▶ **TEXT UNDER STUDY**
::::

It was a few weeks after Dad’s heart attack in 1983, and while he was away in hospital slowly recovering, I tried my best to keep things orderly at home. I was uncertain, fighting my own fears, and wishing that the whole situation would just be over soon.
I had promised my Dad from his ER bed that I’d “take care of things at home” but I really didn’t know what that meant – I had said it to reassure him and myself. In truth, I wasn’t exactly in control of our household while he was away. I was just a quiet, awkward seventeen year-old kid. So, we had a trickle of visitors every day or two, and a few close friends who tended to occupy the kitchen table during daylight hours. Everybody had learned that the big cat was away, so our place became a part-time hangout.
I had tried to act nonchalant about it, but I really wished that everyone would just fuck off and leave me alone. I had no concept of a future for myself or for Kim, because Dad, our single parent who was the centre of the household, was just gone, replaced by a vacuum of empty space, uncertainty, and bleakness. It was scary, and hard to take.
Our family had completely fallen apart around me. Mum had been gone in hospital since I was eleven after trying to drink herself to death, Dad had almost died from his alcoholism (and probably from stress and regret) and would be laid up in Burnaby Hospital for months to come. Kim was basically acting like a free agent, unmanageable, running wild around the neighbourhood, sometimes staying with friends and sometime sleeping at home. I was the one left trying to keep the lights on and the fridge stocked in what remained of the family home. Some fucking home. It was a lonely and bleak scene for a seventeen year-old kid.
By nature, I was and still am, a loner – an introvert. But it still feels good to socialize and to be drawn out into laughter, jokes, or camaraderie by others. I really need it, and I think I’ve always needed others to do that for me. I couldn’t really generate those moments myself, without some outside help. I needed happy faces, jokers, and extroverts to liven things up around me. At the time, I didn’t know if I was actually depressed or anything. I just knew that I was physically and emotionally wrung out, feeling almost dead inside. So sometimes, you really need to get a diversion from the drudge of taking care of business.

::::

▶ **BRIEF**
Reproduce the passage of the account of the weeks after Dad's 1983 heart attack between "Our family had" and "a seventeen year-old kid.", inclusive. The data has no role in this task.

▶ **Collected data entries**
::::

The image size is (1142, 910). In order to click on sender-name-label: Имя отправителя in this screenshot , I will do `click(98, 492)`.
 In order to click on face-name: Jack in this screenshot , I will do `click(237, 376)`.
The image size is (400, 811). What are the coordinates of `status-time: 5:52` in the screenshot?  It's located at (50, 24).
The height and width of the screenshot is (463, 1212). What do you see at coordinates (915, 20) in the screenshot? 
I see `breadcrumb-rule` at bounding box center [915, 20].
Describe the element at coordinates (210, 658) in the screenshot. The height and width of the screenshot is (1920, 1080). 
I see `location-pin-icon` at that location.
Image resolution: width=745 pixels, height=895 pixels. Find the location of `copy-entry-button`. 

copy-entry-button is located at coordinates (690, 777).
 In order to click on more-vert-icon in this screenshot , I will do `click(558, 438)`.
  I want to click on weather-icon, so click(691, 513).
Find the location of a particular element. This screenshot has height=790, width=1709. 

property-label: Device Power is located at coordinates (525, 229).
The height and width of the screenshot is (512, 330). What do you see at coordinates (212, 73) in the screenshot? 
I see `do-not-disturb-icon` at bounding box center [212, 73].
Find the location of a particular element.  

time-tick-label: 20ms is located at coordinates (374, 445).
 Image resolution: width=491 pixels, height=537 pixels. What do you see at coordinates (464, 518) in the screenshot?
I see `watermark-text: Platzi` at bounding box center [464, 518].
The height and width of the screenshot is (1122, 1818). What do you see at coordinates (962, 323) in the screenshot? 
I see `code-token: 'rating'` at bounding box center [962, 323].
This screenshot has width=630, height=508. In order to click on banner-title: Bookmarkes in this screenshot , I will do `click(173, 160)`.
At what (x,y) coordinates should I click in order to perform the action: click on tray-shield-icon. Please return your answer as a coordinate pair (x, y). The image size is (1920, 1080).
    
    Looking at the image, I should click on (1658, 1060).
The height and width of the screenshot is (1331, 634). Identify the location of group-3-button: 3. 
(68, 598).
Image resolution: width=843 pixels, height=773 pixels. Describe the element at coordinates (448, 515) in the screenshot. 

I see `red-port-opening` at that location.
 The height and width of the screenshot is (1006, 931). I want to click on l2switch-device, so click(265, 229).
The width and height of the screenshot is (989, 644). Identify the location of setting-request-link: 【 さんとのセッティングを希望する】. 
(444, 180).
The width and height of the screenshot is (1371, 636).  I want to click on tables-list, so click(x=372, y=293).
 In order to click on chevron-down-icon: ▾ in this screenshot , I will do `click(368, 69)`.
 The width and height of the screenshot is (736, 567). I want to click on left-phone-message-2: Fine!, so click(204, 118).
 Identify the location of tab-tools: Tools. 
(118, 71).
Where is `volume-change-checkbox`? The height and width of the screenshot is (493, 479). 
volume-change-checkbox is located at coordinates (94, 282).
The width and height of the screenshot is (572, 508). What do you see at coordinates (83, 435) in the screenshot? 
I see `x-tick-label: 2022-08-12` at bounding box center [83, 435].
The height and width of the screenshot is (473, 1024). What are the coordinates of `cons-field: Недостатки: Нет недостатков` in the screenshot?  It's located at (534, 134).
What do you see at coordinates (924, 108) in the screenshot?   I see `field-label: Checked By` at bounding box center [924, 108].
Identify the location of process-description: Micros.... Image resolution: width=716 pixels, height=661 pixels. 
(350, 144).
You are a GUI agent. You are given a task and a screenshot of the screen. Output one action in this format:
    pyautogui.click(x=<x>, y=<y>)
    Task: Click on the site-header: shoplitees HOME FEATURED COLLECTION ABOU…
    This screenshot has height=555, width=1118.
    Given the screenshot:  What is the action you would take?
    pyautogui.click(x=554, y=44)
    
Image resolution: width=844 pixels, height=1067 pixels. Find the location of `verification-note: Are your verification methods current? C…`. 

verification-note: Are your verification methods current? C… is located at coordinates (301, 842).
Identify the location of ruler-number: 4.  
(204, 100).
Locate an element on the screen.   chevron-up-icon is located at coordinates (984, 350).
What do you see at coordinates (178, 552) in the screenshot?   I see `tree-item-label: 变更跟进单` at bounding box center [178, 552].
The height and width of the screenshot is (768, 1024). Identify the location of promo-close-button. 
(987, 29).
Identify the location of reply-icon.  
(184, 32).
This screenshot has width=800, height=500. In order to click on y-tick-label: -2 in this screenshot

::::

▶ **TASK RESULT**
Our family had completely fallen apart around me. Mum had been gone in hospital since I was eleven after trying to drink herself to death, Dad had almost died from his alcoholism (and probably from stress and regret) and would be laid up in Burnaby Hospital for months to come. Kim was basically acting like a free agent, unmanageable, running wild around the neighbourhood, sometimes staying with friends and sometime sleeping at home. I was the one left trying to keep the lights on and the fridge stocked in what remained of the family home. Some fucking home. It was a lonely and bleak scene for a seventeen year-old kid.